Balance between Prophet Muḥammad’s modes of existence

Hence, the second greatest challenge for our Islamic discourses concerns our understanding of Prophet Muḥammad’s role in them. Qurʾānic verses such as the following two are then of paramount importance:

A faithful man or woman may not, when Allāh and His Apostle have decided on a matter, have any option in their matter, and whoever disobeys Allāh and His Apostle has certainly strayed into manifest error. (Q. 33:36)

Indeed those who are faithless and bar from the way of Allāh and defy the Apostle after guidance has become clear to them, will not hurt Allāh in the least, and He shall make their work fail. O you who have faith! Obey Allāh and obey the Apostle, and do not render your works void. Indeed those who are faithless and bar from the way of Allāh and then die faithless, Allāh will never forgive them. (Q. 47:32–34)

My proposal

I shall focus on a few concepts that could help us to reappraise the relevancy and potential of the Islamic tradition to contribute to the construction of meaningful, balanced, and fairer spiritual ecosystems as we enter the Anthropocene.

The Qurʾānic Text within the Semiotics of divine revelation

There is a popular saying attributed to Prophet Muḥammad whose gist goes as follows: ‘I [God] was a Hidden Treasure and I wanted to be known, so I created creatures in order to be known by them’. It crystallises the idea that existence is a gift whose aim is the knowledge of God and self-knowledge through contemplation and reflection. The created realm is ʾāyātu-llāh, God’s signs. This deconstructs the belief that the textual witness is the only sign of God.

For the Qurʾān, our intellectual vocation is to read God’s manifold signs all around and inside us. The universe is an encoded and/or symbolic realm that Allāh has been forever writing and/or creating. Entities, forces, and events are neither immanent nor opaque. They transcend themselves and are pregnant with messages for those who can read them. This semiotic theo-ontology essentially bespeaks transcendence and rationality. God’s most magnificent book is not the Qurʾānic Text but creation, within which the Qurʾānic utterances emerged in Arabic. The created order is, to the rational self, a myriad of hermeneutic paths leading to the One. Let me exemplify this with a few Qurʾānic passages:

The universe And it is He who gives life and brings death and due to Him is the alternation of day and night. Do you not apply reason? (Q. 23:80)
And of His Signs is that He shows you the lightning, arousing fear and of hope, and He sends down water from the sky, and with it revives the earth after it is dead. There are indeed signs in that for people who apply reason. (Q. 30:24)
The human self It is He who created you from dust, then from a drop of [seminal] fluid, then from a clinging mass, then He brings you forth as infants, then [He nourishes you] so you may come of age – though there are some who die earlier – and that you may complete a specified term, and so that you may apply reason. (Q. 40:67)

Required tasks:
(1) According to the excerpt, what is God's most magnificent book?
(2) Reproduce the excerpt's wording verbatim, starting at "A faithful man" and ending at "them. (Q. 47:32–34)".
(3) List every Qurʾānic verse reference the excerpt cites, in the order they appear.

Dataset extract:
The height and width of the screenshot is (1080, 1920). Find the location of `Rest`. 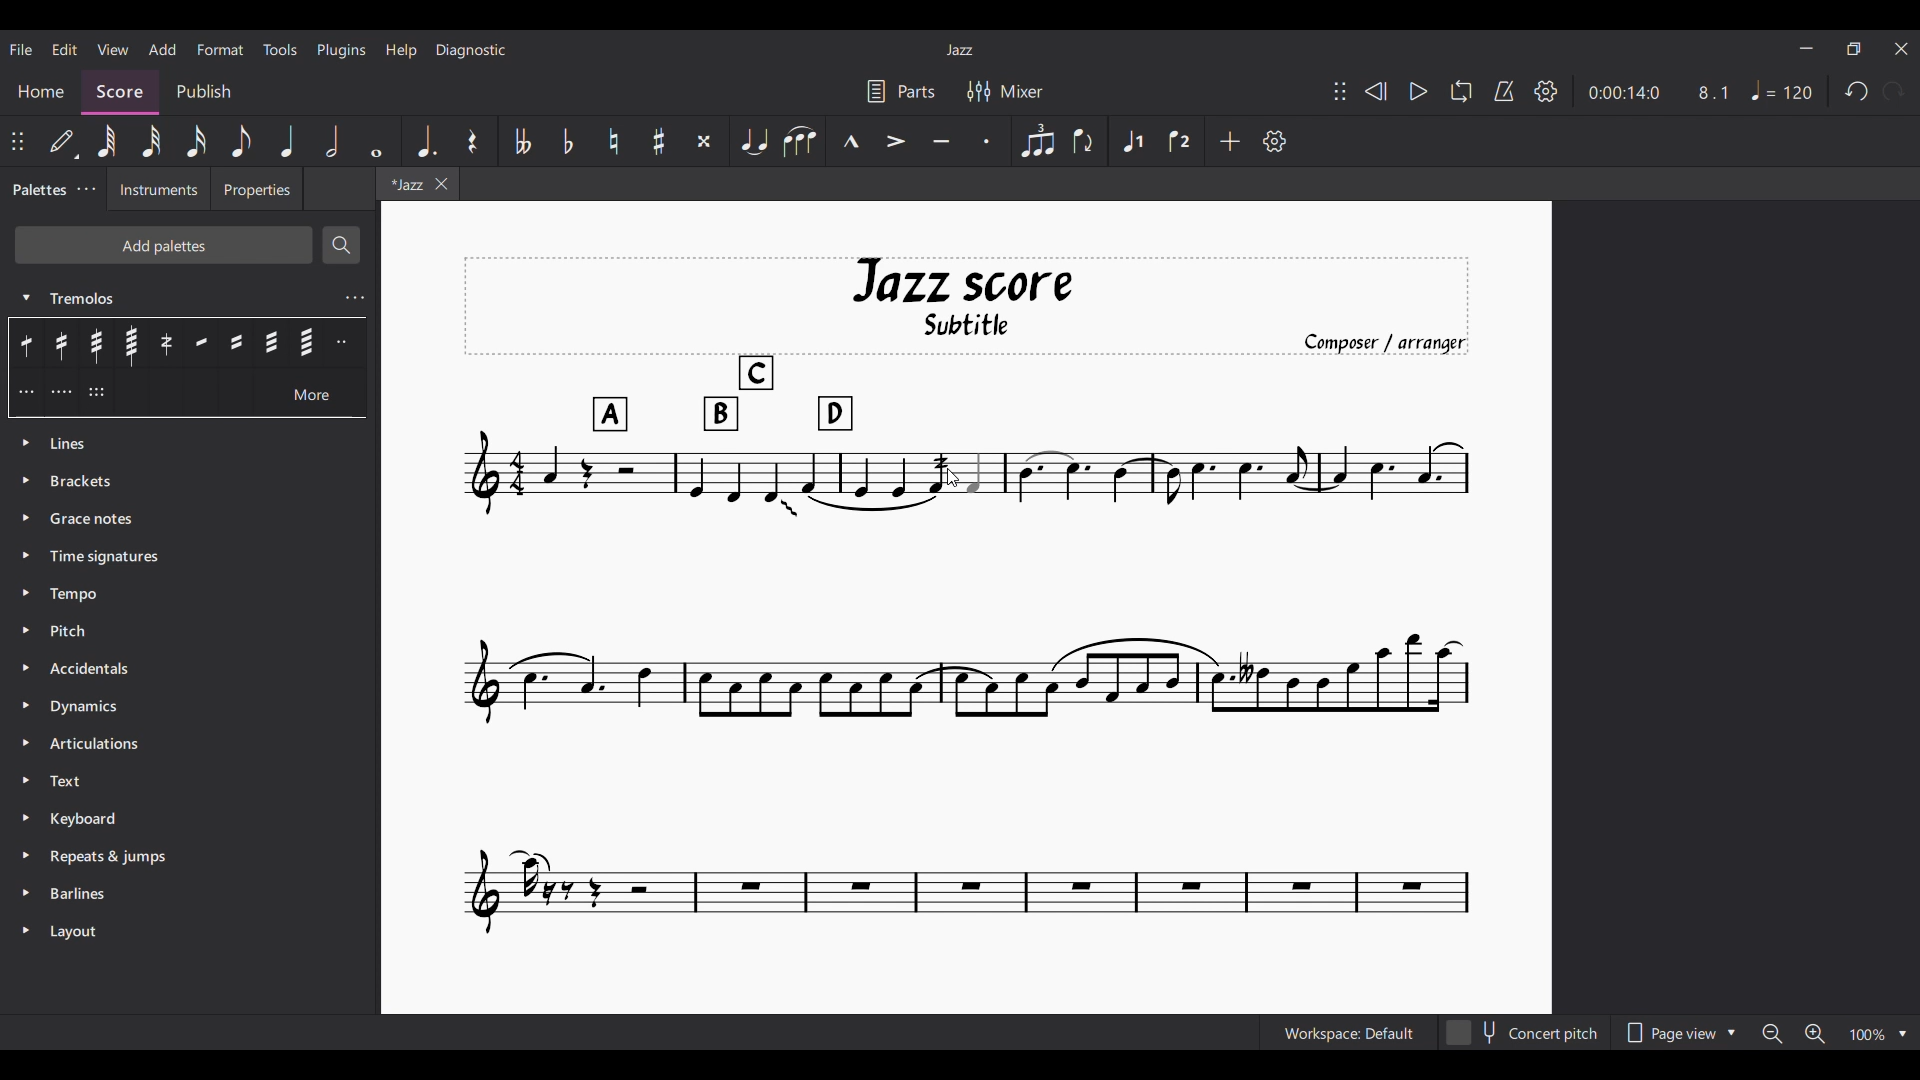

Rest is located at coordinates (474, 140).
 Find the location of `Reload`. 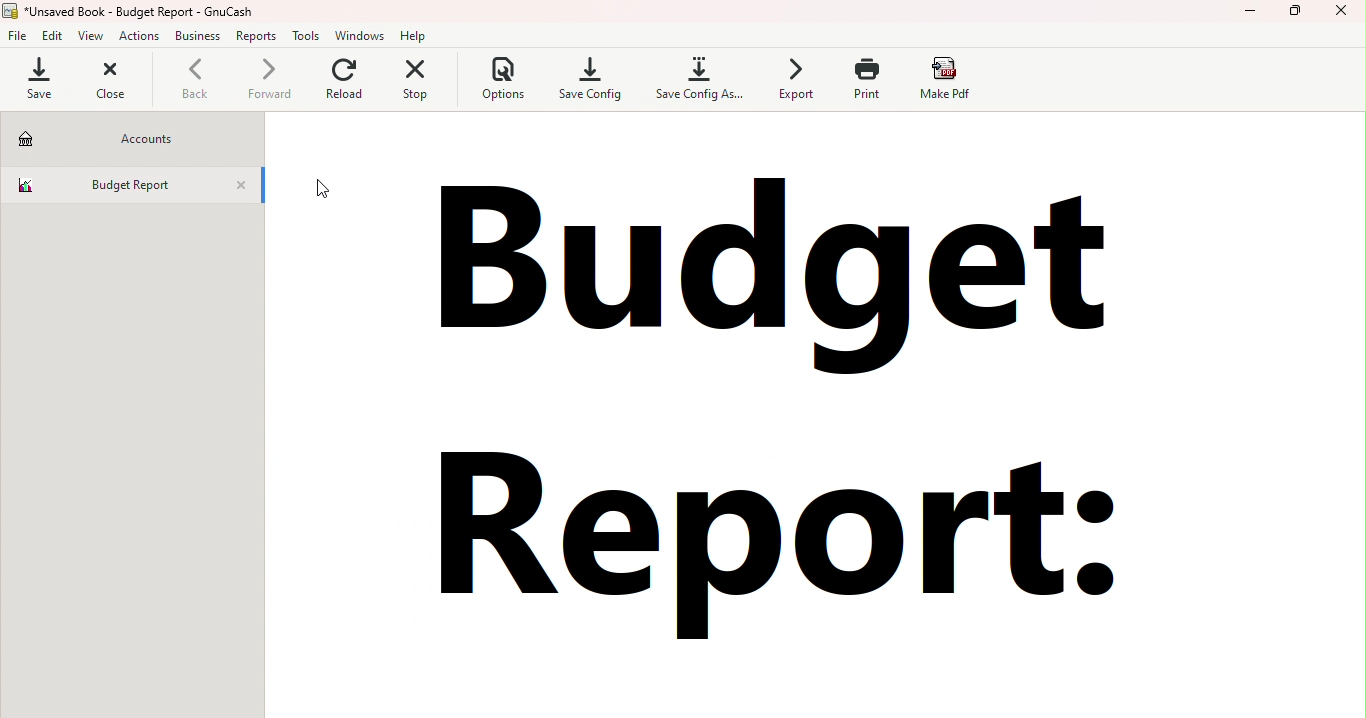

Answers per task:
(1) Creation, not the Qurʾānic Text.

(2)
A faithful man or woman may not, when Allāh and His Apostle have decided on a matter, have any option in their matter, and whoever disobeys Allāh and His Apostle has certainly strayed into manifest error. (Q. 33:36)

Indeed those who are faithless and bar from the way of Allāh and defy the Apostle after guidance has become clear to them, will not hurt Allāh in the least, and He shall make their work fail. O you who have faith! Obey Allāh and obey the Apostle, and do not render your works void. Indeed those who are faithless and bar from the way of Allāh and then die faithless, Allāh will never forgive them. (Q. 47:32–34)

(3)
Q. 33:36
Q. 47:32–34
Q. 23:80
Q. 30:24
Q. 40:67